AFRICAN STUDIES QUARTERLY

WRINGING SUCCESS FROM FAILURE IN LATE-DEVELOPING COUNTRIES: LESSONS FROM THE FIELD. Joseph Stepanek F. Westport: Praeger Publishers, 1999. 265pp. Cloth: $59.95.


With the end of the Cold War and the rapid pace of globalization, the intentions and objectives of foreign assistance by the United States have attracted scholarly attention. Accordingly, there is an emerging position that the design and strategies for its organization and management in the new century should reflect the circumstances of the new international environment. The United States, as the sole superpower, has had an increasing role in maintaining peace worldwide through assistance in the development and growth of free markets and democracy. These activities serve the dual purpose of enabling the United States to assist the poor and disadvantaged, while yielding benefits to US commercial interests by way of opening up new markets for exports and jobs at home. 1

Wringing Success from Failure in Late-Developing Countries: Lessons from the Field, provides an analysis of the personal experiences of the author during a twenty-five year career with the United States Agency for International Development (AID) in Asia and Africa.

Joseph Stepanek, in a persuasive manner, injects his expert knowledge into the aid and development discourse, particularly on the topic of poverty alleviation in Africa.
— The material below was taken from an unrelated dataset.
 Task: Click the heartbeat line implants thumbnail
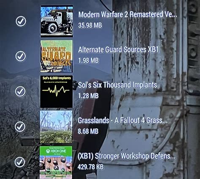click(56, 92)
In ten chapters spiced with a few reader-friendly tables, he argues for well-designed development strategies and foreign assistance programs that are informed by lessons of the past and those that can also stimulate growth and reduce poverty in the least developing countries. He rightly underlines the time proven association between democracy and free market in the efforts to alleviate poverty globally.

Taking account of present realities in Africa, most notably Africa's share of the deepening problems of poverty and the degradation of the global environment, Stepanek's contends that developmental principles should not be set within an arena of purely material largesse (resource-centered), but within deeply-rooted traditions of open markets and democracy.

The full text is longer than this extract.